Fuad Safarov, Moskova
Rus finans uzmanı Timur Nigmatullin, yüksek enflasyona rağmen faizleri düşüren Türk ekonomisinde yapılan deneyin nasıl sonuçlanacağının çok yakında belli olacağını söyledi.
ABD merkezli Forbes dergisinin Rusça baskısında bir makale kaleme alan Alfa Capital yatırım yöneticisi Nigmatullin, Türkiye Cumhuriyet Merkez Bankası’nın politika faizini son olarak yüzde 9’a indirdiğini hatırlattı. Daha önce Cumhurbaşkanı Recep Tayyip Erdoğan’ın borçlanma maliyetinin 2022 sonuna kadar tek haneli rakamlara indirilmesi talimatı verdiğine işaret eden Nigmatullin, “Şimdiye kadar kimsenin tamamlamaya cesaret edemediği önemli bir makroekonomik deney gözlerimizin önünde sona eriyor. Türkiye örneğinde, Merkez Bankası’nın faizi düşürerek enflasyonu ve faiz oranlarını istikrarlı bir seviyede tutup tutamayacağını yakında öğreneceğiz” dedi.

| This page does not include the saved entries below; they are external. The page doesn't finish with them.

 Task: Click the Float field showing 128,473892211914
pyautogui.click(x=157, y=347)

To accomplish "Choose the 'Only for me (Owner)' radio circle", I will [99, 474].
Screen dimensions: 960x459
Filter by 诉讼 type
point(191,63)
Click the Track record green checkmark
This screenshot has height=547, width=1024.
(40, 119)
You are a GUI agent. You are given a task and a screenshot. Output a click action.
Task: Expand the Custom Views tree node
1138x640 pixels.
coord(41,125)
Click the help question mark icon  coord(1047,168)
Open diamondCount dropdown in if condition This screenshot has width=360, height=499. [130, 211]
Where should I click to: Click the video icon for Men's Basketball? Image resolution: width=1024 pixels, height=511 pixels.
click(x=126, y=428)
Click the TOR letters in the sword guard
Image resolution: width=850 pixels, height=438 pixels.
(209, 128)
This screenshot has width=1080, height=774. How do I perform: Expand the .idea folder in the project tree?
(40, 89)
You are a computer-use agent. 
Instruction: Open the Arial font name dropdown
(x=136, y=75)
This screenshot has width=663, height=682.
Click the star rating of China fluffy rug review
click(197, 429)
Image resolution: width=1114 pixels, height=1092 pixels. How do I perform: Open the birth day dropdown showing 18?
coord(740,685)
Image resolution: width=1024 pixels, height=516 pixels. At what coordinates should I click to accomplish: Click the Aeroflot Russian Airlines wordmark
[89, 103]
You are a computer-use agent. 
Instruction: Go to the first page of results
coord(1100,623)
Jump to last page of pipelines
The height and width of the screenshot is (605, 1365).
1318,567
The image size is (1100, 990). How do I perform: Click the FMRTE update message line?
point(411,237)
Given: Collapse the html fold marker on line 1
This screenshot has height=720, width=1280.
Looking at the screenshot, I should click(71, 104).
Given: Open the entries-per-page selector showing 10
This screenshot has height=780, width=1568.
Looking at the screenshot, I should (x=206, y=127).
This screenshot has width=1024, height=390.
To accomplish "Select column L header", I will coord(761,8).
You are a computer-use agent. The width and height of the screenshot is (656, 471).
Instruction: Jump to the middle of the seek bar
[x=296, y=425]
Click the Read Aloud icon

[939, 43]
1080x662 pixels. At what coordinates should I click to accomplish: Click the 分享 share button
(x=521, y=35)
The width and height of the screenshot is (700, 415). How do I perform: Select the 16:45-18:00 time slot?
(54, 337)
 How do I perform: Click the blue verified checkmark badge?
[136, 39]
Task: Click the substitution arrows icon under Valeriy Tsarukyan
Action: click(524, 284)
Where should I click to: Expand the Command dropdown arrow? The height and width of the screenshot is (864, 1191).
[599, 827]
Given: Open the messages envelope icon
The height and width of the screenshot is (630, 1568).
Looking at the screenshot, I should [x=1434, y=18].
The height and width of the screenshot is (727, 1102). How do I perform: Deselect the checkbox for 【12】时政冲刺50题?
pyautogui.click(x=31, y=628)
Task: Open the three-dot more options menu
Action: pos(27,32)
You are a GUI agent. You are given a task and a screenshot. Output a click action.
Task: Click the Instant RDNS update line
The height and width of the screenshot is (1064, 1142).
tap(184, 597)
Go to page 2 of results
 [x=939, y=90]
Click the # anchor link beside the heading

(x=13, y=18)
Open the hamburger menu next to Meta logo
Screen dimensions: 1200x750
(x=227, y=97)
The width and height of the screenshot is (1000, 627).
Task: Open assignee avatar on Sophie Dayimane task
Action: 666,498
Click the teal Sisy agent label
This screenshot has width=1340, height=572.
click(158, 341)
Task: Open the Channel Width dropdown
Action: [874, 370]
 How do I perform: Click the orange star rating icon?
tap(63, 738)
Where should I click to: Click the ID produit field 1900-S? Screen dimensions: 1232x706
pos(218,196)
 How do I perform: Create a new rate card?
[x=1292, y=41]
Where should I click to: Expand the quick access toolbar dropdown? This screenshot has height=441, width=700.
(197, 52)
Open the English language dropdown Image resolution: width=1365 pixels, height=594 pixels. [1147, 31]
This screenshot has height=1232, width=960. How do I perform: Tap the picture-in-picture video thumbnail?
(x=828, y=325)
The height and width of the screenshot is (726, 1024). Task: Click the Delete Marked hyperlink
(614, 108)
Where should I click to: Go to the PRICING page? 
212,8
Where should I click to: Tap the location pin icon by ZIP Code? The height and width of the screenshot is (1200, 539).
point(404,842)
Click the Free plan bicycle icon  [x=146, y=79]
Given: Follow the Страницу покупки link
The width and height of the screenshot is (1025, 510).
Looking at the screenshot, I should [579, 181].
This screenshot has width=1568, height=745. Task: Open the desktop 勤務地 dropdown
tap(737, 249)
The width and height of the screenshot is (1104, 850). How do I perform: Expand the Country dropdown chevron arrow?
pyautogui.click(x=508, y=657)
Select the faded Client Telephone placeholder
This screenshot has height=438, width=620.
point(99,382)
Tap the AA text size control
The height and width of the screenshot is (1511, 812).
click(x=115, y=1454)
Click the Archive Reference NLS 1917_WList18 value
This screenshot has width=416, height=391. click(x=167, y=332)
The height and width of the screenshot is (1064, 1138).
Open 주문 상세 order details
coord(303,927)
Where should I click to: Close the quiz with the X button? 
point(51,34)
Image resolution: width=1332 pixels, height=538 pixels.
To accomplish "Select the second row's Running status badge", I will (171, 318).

Merkez Bankası’nın bağımsızlığını bir yılı aşkın süre önce fiilen kaybettiğini ve genel kabul görmüş para politikasının temel ilkelerine aykırı hareket ettiğini savunan Nigmatullin “Yüksek enflasyon, faizi artırarak ekonomiyi soğutmayı gerektirir. Ancak soğuma sonrası düşük faiz ve uzun vadeli enflasyon tesis edilebilir. Örneğin, Rusya Merkez Bankası 2021’de enflasyonun hızlandığı dönemde faiz artırımına gitti ABD, İngiltere ve Avrupa merkez bankaları da aynısını yapıyor” diye yazdı.
Türkiye’de gelecek yıl yapılacak cumhurbaşkanlığı seçimlerine de değinen Rus uzman, bu koşullarda reçetinin belli olduğunu ancak iktidarın ekonomideki soğumanın durgunluğa ve işsizliğe yol açmasından çekindiğini söyledi.
Nigmatullin, Türk ekonomisinin geldiği aşamada sorunun develüasyonla çözülme şansının kalmadığını savunarak durumu Rusya’da 1998, Arjantin’de 2001 ve Lübnan’da 2020’de yaşanan bütçe ve bankacılık krizlerine benzetti.
Nigmatullin, Kur Korumalı Mevduat (KKM) hesaplarının GSYİH’nin yüzde beşine ulaşacağı ve ödenmesinin zor olacağı tahmininde bulundu.
Arjantin’de yaşanan gelişmeleri hatırlatan Nigmatullin, “2001 krizi sırasında hükümet, müsadere olarak görülen şartlarla özel emeklilik fonlarına yönelmişti. Burada da benzer bir durum olabilir” dedi.
Rus uzman makalesinin son bölümünde şunları yazdı:
“Altın ve döviz rezervleri yok denecek kadar azaldı. Durum zaten kontrolden çıkmış kabul edilebilir, hızlanarak gelişiyor. Önümüzdeki altı ay içinde yani tam da seçim zamanı krizin akut bir aşaması beklenebilir. Lira ve hisse senetleri, gayrimenkul, Eurobondlar değer kaybedecek. Büyük mevduat sahipleri Türk bankalarında para tutmanın risklerini ve faydalarını dikkatli bir şekilde tartmalı.”